Says Graham, “One of the tricky things about fairings is that, for the fuel saving performance, it’s really not rocket science. To make them save as much fuel as you can, you have to get them as close to the ground as you can. There’s a trade-off there—because they’ll get hit.”
Graham says his (and other suppliers’) mission is to “design a product that is made to get hit. That’s where it’s extremely important to look at the design and construction of the product, and the materials used. We’ve found that some materials are better than others for these ground-impact situations and for getting dragged over pavement,” he says.
“We and a number of other suppliers have made good progress in the past few years in developing the product with durability as a top criteria. Due to that, longevity isn’t an issue…we’ve achieved much more acceptance,” says Graham.
Jack Latimer says AirTabs—small, stick-on air deflectors (or vortex generators)—can help bridge the gap between tractor and trailer airflow. They can also help ease airflow around the rear of the trailer. Fuel savings are real, he says, but his customers regularly tell him about other benefits.
“We advertise the product as more than a fuel saver,” he says. “It also reduces the amount of splash and spray coming off the back, permitting the driver to have better mirror visibility when driving in rain and snow. Drivers can see cars approaching better. Handling is also better, especially in cross winds. Ladies love them because they don’t have to fight the wheel as much.”

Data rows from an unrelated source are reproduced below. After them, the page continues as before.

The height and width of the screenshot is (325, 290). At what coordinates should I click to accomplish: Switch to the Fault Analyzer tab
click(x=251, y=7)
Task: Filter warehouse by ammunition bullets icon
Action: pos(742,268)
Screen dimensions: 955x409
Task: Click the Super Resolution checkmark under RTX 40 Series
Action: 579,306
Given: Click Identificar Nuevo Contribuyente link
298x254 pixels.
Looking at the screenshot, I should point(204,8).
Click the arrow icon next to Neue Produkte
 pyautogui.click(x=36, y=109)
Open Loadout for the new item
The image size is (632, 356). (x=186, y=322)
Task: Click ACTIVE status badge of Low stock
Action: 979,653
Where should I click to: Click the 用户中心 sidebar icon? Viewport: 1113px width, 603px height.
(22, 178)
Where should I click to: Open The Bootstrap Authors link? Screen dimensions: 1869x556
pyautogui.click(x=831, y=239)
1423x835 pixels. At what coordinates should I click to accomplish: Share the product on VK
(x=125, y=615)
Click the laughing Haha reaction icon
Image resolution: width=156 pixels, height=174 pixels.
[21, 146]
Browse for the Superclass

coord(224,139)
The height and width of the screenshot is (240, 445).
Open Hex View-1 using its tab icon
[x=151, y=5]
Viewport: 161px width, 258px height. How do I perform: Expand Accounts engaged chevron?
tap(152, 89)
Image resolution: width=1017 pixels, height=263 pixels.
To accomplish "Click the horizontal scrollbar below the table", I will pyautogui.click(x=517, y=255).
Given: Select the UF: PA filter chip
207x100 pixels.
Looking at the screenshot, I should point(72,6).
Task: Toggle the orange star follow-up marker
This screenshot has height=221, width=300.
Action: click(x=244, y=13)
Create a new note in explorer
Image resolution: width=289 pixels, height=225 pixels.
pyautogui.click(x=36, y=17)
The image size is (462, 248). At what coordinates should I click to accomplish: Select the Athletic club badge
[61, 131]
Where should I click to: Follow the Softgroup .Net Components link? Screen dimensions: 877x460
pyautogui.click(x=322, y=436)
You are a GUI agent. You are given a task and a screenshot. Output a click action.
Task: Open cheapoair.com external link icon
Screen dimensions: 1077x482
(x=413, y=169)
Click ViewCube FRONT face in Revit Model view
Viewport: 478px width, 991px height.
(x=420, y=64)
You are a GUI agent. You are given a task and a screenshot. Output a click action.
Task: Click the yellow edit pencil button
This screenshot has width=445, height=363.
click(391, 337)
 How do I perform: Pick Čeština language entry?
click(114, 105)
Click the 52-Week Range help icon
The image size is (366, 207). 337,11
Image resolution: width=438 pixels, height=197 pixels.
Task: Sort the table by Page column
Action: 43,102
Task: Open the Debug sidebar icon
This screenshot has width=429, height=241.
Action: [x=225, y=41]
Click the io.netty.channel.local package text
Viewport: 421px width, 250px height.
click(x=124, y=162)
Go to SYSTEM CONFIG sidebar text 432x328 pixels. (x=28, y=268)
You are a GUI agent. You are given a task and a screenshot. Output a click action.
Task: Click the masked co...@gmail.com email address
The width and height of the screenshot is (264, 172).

Latimer says because wind tunnel testing has its limitations, the proof is in the customer feedback. They came out of the aerospace industry, so it’s somewhat ironic that on-the-road testing has been so critical, he says. “Bean counters buy them for ROI—I try to sell them for safety.”
According to the experts we consulted, application is a key consideration to determining whether aerodynamics is a good fit for your operation. The performance of the product and its resulting return on investment will be directly proportional to the speed and distance you travel. A very wide range of potential ROI is to be expected; because some fleets have much better utilization of their trailers due to the type of operation. Basically, the further and faster you go, the better fit aerodynamics will be.
Other aerodynamic options include aerodynamic wheel covers, vented mud flaps and tarps for flat bed trailers. When combined with other efficiency measures, dramatic savings can be realized.
“Investing in trailer aerodynamics, specifically tail and trailer skirt technology—which together deliver over 10% fuel efficiency at highway speed—is a no-brainer for any trucking fleet accruing over 25,000 miles per year on a trailer,” explains ATDynamics’ Smith. “Fleets that accrue over 40,000 miles per year are basically donating money to the oil industry. Fleets, such as reefer or dedicated high mileage operations with low trailer to truck ratios getting 80,000 up to 160,000 miles per year at highway speed on a trailer simply won’t be competitive in 2012 without full aerodynamic packages.”